Type the records out again in full, exactly.

[Data extract — start]

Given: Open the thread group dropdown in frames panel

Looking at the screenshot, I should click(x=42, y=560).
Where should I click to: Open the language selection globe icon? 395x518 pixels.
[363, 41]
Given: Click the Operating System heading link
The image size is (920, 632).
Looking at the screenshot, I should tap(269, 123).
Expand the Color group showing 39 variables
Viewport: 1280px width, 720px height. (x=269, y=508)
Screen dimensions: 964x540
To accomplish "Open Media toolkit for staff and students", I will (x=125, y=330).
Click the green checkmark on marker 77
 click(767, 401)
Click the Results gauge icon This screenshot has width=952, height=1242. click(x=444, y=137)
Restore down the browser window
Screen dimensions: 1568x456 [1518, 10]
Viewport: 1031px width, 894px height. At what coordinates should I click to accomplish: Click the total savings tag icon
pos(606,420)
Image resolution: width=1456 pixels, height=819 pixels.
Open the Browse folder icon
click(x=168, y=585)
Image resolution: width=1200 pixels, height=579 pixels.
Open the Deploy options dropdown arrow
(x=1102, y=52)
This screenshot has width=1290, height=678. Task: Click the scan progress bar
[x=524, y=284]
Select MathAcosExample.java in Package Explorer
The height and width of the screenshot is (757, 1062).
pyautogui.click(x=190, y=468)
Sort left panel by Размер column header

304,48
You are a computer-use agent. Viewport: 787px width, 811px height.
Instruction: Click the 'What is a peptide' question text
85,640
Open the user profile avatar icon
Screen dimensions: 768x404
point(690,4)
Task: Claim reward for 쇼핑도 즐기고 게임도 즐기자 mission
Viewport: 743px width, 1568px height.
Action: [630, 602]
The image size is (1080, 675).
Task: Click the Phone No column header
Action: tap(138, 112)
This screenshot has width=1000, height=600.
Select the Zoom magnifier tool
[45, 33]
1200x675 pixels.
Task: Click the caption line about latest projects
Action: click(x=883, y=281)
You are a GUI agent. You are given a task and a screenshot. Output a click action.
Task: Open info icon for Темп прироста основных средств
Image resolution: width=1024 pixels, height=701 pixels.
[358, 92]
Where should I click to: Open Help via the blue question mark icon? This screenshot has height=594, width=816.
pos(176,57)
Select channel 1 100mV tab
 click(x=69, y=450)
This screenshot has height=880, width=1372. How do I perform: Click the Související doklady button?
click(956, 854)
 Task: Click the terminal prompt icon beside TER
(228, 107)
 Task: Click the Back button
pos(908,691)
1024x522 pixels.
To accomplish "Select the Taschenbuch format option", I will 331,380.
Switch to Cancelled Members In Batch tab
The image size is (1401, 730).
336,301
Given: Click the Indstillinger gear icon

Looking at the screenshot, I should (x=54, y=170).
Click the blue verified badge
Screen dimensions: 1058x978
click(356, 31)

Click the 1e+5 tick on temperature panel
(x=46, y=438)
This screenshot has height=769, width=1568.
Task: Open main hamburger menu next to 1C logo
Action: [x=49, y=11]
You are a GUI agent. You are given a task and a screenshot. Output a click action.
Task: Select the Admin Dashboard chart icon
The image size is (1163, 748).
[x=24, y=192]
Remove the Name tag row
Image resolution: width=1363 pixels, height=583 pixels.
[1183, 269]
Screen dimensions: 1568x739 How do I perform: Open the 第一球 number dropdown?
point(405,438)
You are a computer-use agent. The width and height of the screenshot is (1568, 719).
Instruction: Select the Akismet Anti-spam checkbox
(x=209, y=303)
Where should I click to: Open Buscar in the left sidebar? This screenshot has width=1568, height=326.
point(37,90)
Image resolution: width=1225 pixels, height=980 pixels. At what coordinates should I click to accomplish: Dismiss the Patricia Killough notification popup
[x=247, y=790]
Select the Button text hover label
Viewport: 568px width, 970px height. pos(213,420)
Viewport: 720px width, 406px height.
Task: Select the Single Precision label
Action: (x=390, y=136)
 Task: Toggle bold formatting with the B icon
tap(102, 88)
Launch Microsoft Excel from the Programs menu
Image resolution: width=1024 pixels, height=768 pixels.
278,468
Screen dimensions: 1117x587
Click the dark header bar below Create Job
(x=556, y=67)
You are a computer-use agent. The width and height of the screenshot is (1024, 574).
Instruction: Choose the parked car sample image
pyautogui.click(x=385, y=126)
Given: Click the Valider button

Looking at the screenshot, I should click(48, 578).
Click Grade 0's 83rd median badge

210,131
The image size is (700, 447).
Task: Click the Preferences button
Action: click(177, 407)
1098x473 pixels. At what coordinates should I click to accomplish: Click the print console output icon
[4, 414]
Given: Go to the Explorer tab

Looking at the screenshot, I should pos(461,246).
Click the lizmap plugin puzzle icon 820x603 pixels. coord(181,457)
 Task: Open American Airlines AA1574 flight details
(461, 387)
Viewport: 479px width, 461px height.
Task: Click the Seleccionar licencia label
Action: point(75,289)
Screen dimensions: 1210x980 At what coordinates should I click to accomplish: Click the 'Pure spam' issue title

[Data extract — finish]

> Answer section:
Given: Open the thread group dropdown in frames panel

Looking at the screenshot, I should click(x=42, y=560).
Where should I click to: Open the language selection globe icon? 395x518 pixels.
[363, 41]
Given: Click the Operating System heading link
The image size is (920, 632).
Looking at the screenshot, I should tap(269, 123).
Expand the Color group showing 39 variables
Viewport: 1280px width, 720px height. (x=269, y=508)
Screen dimensions: 964x540
To accomplish "Open Media toolkit for staff and students", I will (x=125, y=330).
Click the green checkmark on marker 77
 click(767, 401)
Click the Results gauge icon This screenshot has width=952, height=1242. click(x=444, y=137)
Restore down the browser window
Screen dimensions: 1568x456 [1518, 10]
Viewport: 1031px width, 894px height. At what coordinates should I click to accomplish: Click the total savings tag icon
pos(606,420)
Image resolution: width=1456 pixels, height=819 pixels.
Open the Browse folder icon
click(x=168, y=585)
Image resolution: width=1200 pixels, height=579 pixels.
Open the Deploy options dropdown arrow
(x=1102, y=52)
This screenshot has width=1290, height=678. Task: Click the scan progress bar
[x=524, y=284]
Select MathAcosExample.java in Package Explorer
The height and width of the screenshot is (757, 1062).
pyautogui.click(x=190, y=468)
Sort left panel by Размер column header

304,48
You are a computer-use agent. Viewport: 787px width, 811px height.
Instruction: Click the 'What is a peptide' question text
85,640
Open the user profile avatar icon
Screen dimensions: 768x404
point(690,4)
Task: Claim reward for 쇼핑도 즐기고 게임도 즐기자 mission
Viewport: 743px width, 1568px height.
Action: [630, 602]
The image size is (1080, 675).
Task: Click the Phone No column header
Action: tap(138, 112)
This screenshot has width=1000, height=600.
Select the Zoom magnifier tool
[45, 33]
1200x675 pixels.
Task: Click the caption line about latest projects
Action: click(x=883, y=281)
You are a GUI agent. You are given a task and a screenshot. Output a click action.
Task: Open info icon for Темп прироста основных средств
Image resolution: width=1024 pixels, height=701 pixels.
[358, 92]
Where should I click to: Open Help via the blue question mark icon? This screenshot has height=594, width=816.
pos(176,57)
Select channel 1 100mV tab
 click(x=69, y=450)
This screenshot has height=880, width=1372. How do I perform: Click the Související doklady button?
click(956, 854)
 Task: Click the terminal prompt icon beside TER
(228, 107)
 Task: Click the Back button
pos(908,691)
1024x522 pixels.
To accomplish "Select the Taschenbuch format option", I will 331,380.
Switch to Cancelled Members In Batch tab
The image size is (1401, 730).
336,301
Given: Click the Indstillinger gear icon

Looking at the screenshot, I should (x=54, y=170).
Click the blue verified badge
Screen dimensions: 1058x978
click(356, 31)

Click the 1e+5 tick on temperature panel
(x=46, y=438)
This screenshot has height=769, width=1568.
Task: Open main hamburger menu next to 1C logo
Action: [x=49, y=11]
You are a GUI agent. You are given a task and a screenshot. Output a click action.
Task: Select the Admin Dashboard chart icon
The image size is (1163, 748).
[x=24, y=192]
Remove the Name tag row
Image resolution: width=1363 pixels, height=583 pixels.
[1183, 269]
Screen dimensions: 1568x739 How do I perform: Open the 第一球 number dropdown?
point(405,438)
You are a computer-use agent. The width and height of the screenshot is (1568, 719).
Instruction: Select the Akismet Anti-spam checkbox
(x=209, y=303)
Where should I click to: Open Buscar in the left sidebar? This screenshot has width=1568, height=326.
point(37,90)
Image resolution: width=1225 pixels, height=980 pixels. At what coordinates should I click to accomplish: Dismiss the Patricia Killough notification popup
[x=247, y=790]
Select the Button text hover label
Viewport: 568px width, 970px height. pos(213,420)
Viewport: 720px width, 406px height.
Task: Select the Single Precision label
Action: (x=390, y=136)
 Task: Toggle bold formatting with the B icon
tap(102, 88)
Launch Microsoft Excel from the Programs menu
Image resolution: width=1024 pixels, height=768 pixels.
278,468
Screen dimensions: 1117x587
Click the dark header bar below Create Job
(x=556, y=67)
You are a computer-use agent. The width and height of the screenshot is (1024, 574).
Instruction: Choose the parked car sample image
pyautogui.click(x=385, y=126)
Given: Click the Valider button

Looking at the screenshot, I should click(48, 578).
Click Grade 0's 83rd median badge

210,131
The image size is (700, 447).
Task: Click the Preferences button
Action: click(177, 407)
1098x473 pixels. At what coordinates should I click to accomplish: Click the print console output icon
[4, 414]
Given: Go to the Explorer tab

Looking at the screenshot, I should pos(461,246).
Click the lizmap plugin puzzle icon 820x603 pixels. coord(181,457)
 Task: Open American Airlines AA1574 flight details
(461, 387)
Viewport: 479px width, 461px height.
Task: Click the Seleccionar licencia label
Action: point(75,289)
Screen dimensions: 1210x980 At what coordinates should I click to accomplish: Click the 'Pure spam' issue title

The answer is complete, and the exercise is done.